Rio Tinto a par ailleurs mauvaise presse dans de nombreux pays. En 2020, le groupe industriel a dynamité un site aborigène ancien en Australie, suscitant l’émoi et la démission de son patron. Un an plus tôt, une étude avait mis en lumière de hautes concentrations en plomb et uranium dans une rivière en aval d’une mine de Rio Tinto, à Madagascar, mettant en danger la santé des populations locales.
«Une décision politique» avant les élections d’avril
«Si l’entreprise a décidé d’investir ici, en Serbie, c’est aussi parce qu’elle sait qu’elle peut ne pas respecter la législation, moyennant corruption», dénonce Dejan Lekic, cofondateur de l’ONG NEA, qui rassemble des experts scientifiques sur les questions environnementales.
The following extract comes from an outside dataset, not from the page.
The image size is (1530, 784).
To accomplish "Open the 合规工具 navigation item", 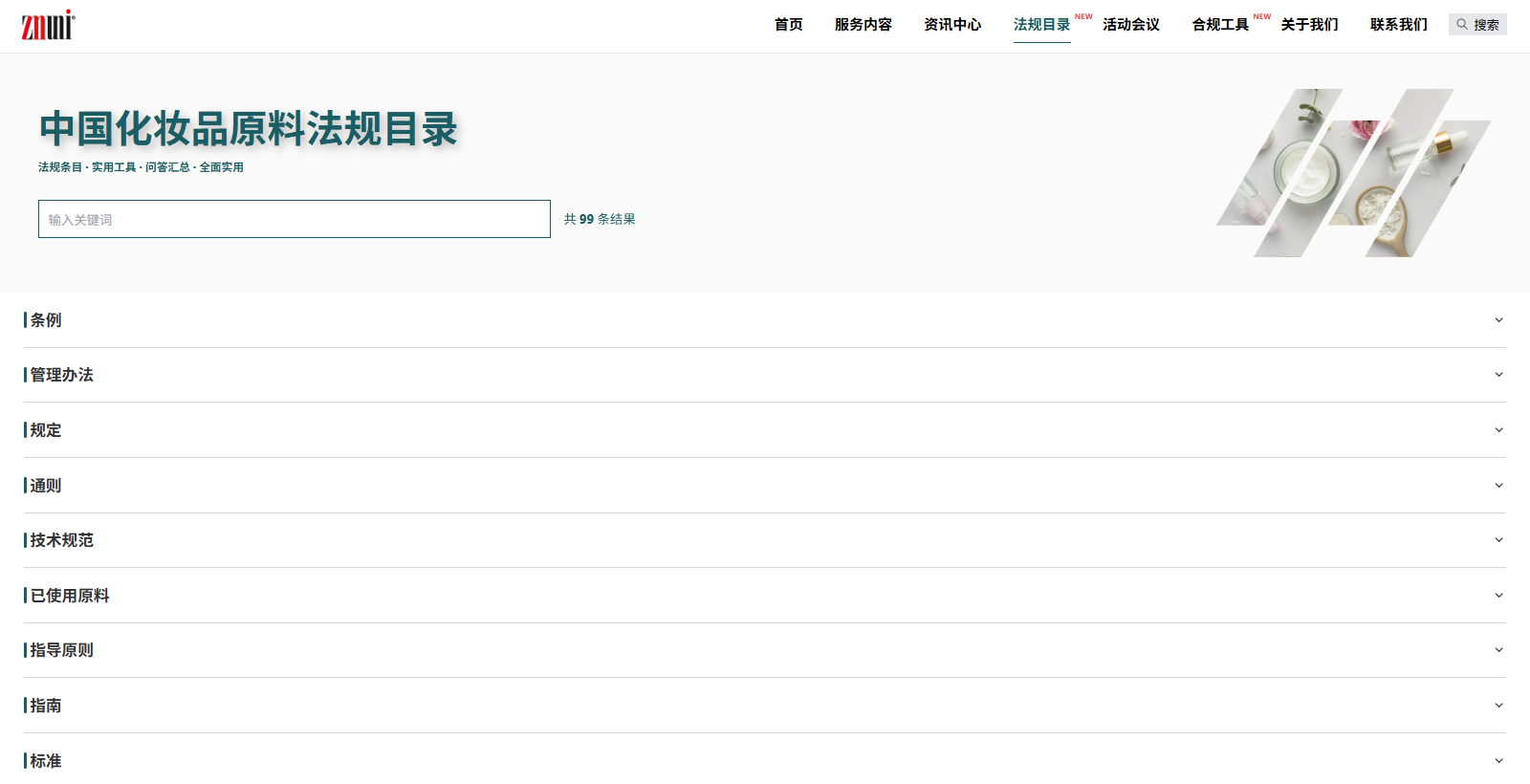I will [1220, 25].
Il prend pour exemple les mines de Bor, exploitées par des entreprises chinoises, qui sont l’un des sites les plus pollués du pays, selon les institutions publiques serbes elles-mêmes.
Les manifestations hebdomadaires ont débuté le 27 novembre. Plusieurs samedis de suite, les rassemblements ont bloqué les principaux axes routiers de dizaines de villes dont la capitale Belgrade. Rapidement, le sujet de la mine de Rio Tinto s’est invité dans la campagne en vue des élections législatives et présidentielles d’avril. Un large éventail d’associations écologistes s’est uni face à Rio Tinto pour dénoncer les atteintes répétées à l’environnement dans le pays. «Le gouvernement a reculé sous la pression populaire, il a eu peur des conséquences dans les urnes», s’enthousiasme Bojana Novakovic.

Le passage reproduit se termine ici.